From the moment he arrived in Paris--in September 1831--to the day he died there 18 years later, and ever since, Frederic Francois Chopin has been, both in musical circles and among historians, the subject of much interest, admiration and misunderstanding. Even the name of his birthplace in Poland, the little village of Zelazowa Wola outside of Warsaw, at one time acquired a misplaced significance in the lore surrounding its most famous son. Translated erroneously as “Iron Will,” it was taken by some to be a kind of portent, a cosmic harbinger of one of the elements that would play most noticeably in the composer’s character. In fact, Zelazowa Wola was plain old “Ironville.”

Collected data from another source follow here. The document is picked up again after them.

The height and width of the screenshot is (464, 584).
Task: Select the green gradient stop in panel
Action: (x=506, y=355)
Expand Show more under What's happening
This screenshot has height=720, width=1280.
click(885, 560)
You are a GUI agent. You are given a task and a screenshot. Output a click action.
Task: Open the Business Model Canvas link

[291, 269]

But very little in the life of Chopin was plain, especially after he settled in Paris, which by the 1830s had become the undisputed center of European culture, a hotbed of new thinking in arts and letters and the focal point of Romanticism in music. After a sensational debut at the Salle Pleyel, the concert hall of the Pleyel piano company, early in 1832 (with Liszt, Mendelssohn and Cherubini among those in the audience), the young Pole, a week shy of his 22nd birthday, instantly took his place as one of the most celebrated figures in the rich cultural life of the French capital. He would never again return to his native country, and Poland’s loss was to be Paris’ gain.

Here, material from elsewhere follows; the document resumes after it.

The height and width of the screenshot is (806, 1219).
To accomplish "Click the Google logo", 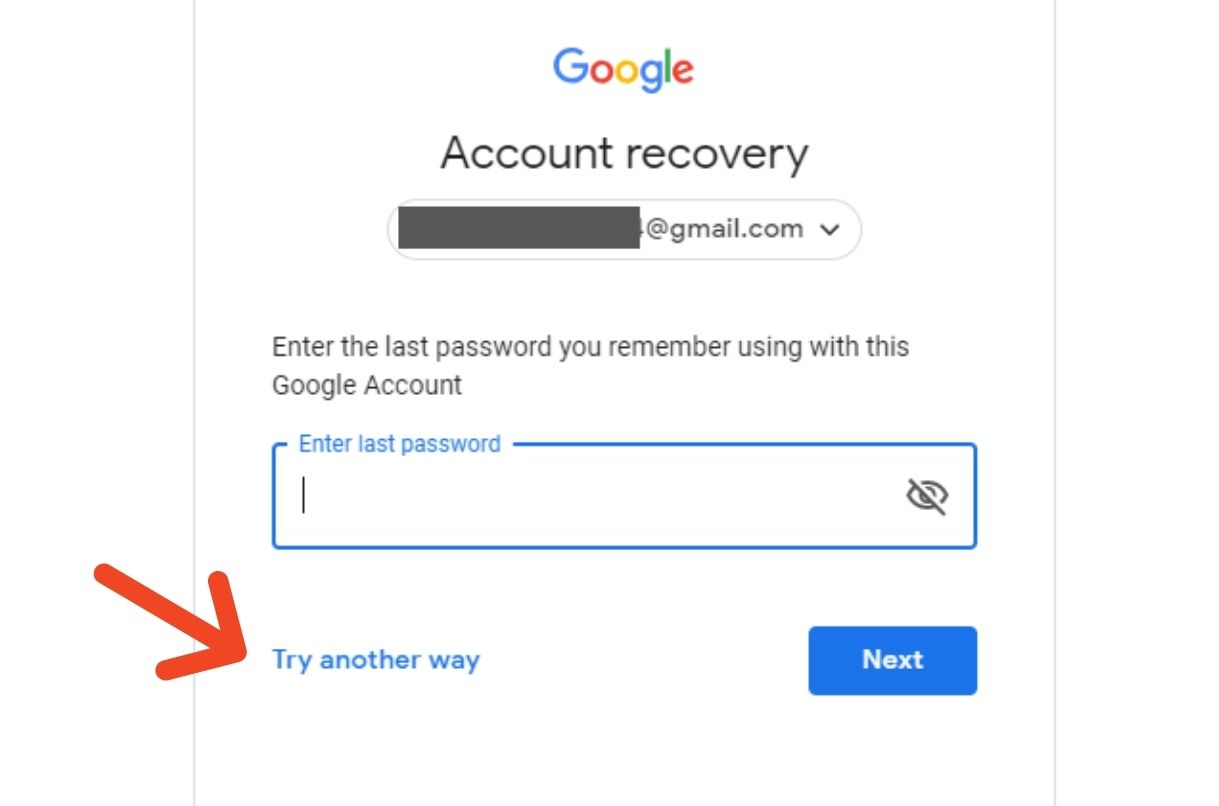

During his remaining years, in spite of emotional ups and downs and recurrent illness, Chopin produced a remarkable body of compositions for the piano, works unrivaled both in their poetic feeling and in their sensitive exploration of the instrument’s tonal capacities. Chopin’s talents as a pianist were beyond emulation and had an impact on other musicians out of all proportion to the number of concerts he gave. As a creator, he interacted with the great artists of the day, forming particularly close friendships with Delacroix and Liszt. His own art reached a new plateau in the late 1830s as a result of his involvement with the writer Baroness Aurore Dudevant, a woman six years older than he who in 1832 had taken to calling herself George Sand. Some of Chopin’s greatest works emerged as a result of the emotional contentment he felt in the early days of their nine-year liaison.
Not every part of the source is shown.